Dual Forgetting Operators in the Context of Weakest Sufficient and Strongest Necessary Conditions
Patrick Doherty, Andrzej Szalas
TL;DR
This paper introduces a dual weakening of the standard forgetting operator, called weak forgetting, and develops an entailment-based framework that treats forgetting as preserving either strongest necessary conditions or weakest sufficient conditions. The authors formalize two operators, $F^{NC}$ and $F^{SC}$, showing that $F^{NC}$ corresponds to preserving necessary-condition entailment and $F^{SC}$ to preserving sufficient-condition entailment; each has a precise second-order characterization and an Ackermann-like quantifier-elimination approach for computation.
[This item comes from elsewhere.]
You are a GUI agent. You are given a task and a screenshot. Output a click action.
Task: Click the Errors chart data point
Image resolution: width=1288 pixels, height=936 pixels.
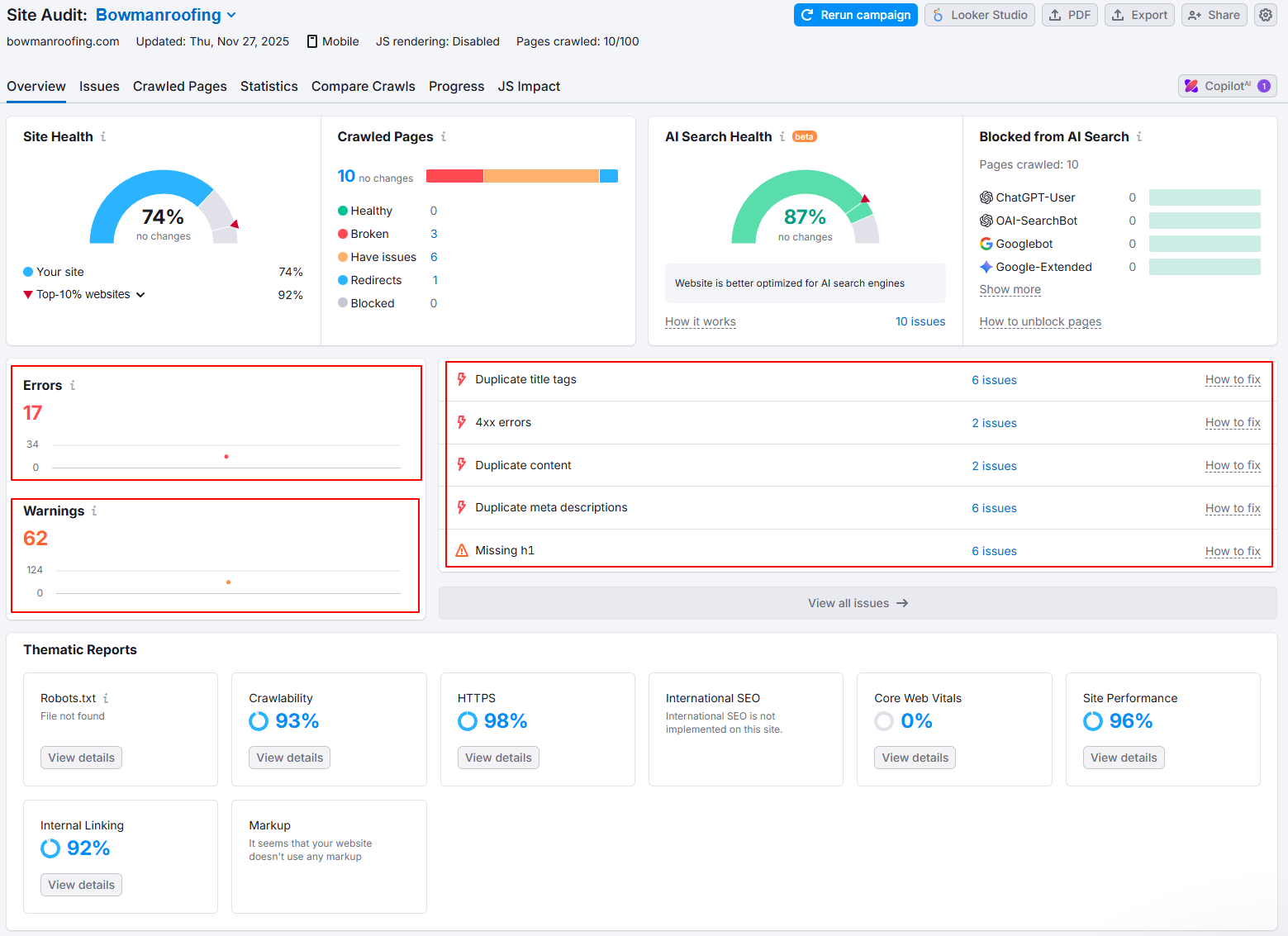(x=226, y=457)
The work extends to first-order and fixpoint settings, with the DLS and DLS* algorithms adapted for efficient computation, and provides practical examples illustrating when weak forgetting yields richer, more usable results than standard forgetting. By connecting forgetting with strongest/weakest-condition notions, the framework offers a principled, inference-driven way to reason under partial observability and signatures reduction, with implications for knowledge representation, belief revision, and modular reasoning.
Abstract
Forgetting is an important concept in knowledge representation and automated reasoning with widespread applications across a number of disciplines. A standard forgetting operator, characterized in [Lin and Reiter'94] in terms of model-theoretic semantics and primarily focusing on the propositional case, opened up a new research subarea. In this paper, a new operator called weak forgetting, dual to standard forgetting, is introduced and both together are shown to offer a new more uniform perspective on forgetting operators in general. Both the weak and standard forgetting operators are characterized in terms of entailment and inference, rather than a model theoretic semantics. This naturally leads to a useful algorithmic perspective based on quantifier elimination and the use of Ackermman's Lemma and its fixpoint generalization. The strong formal relationship between standard forgetting and strongest necessary conditions and weak forgetting and weakest sufficient conditions is also characterized quite naturally through the entailment-based, inferential perspective used. The framework used to characterize the dual forgetting operators is also generalized to the first-order case and includes useful algorithms for computing first-order forgetting operators in special cases. Practical examples are also included to show the importance of both weak and standard forgetting in modeling and representation.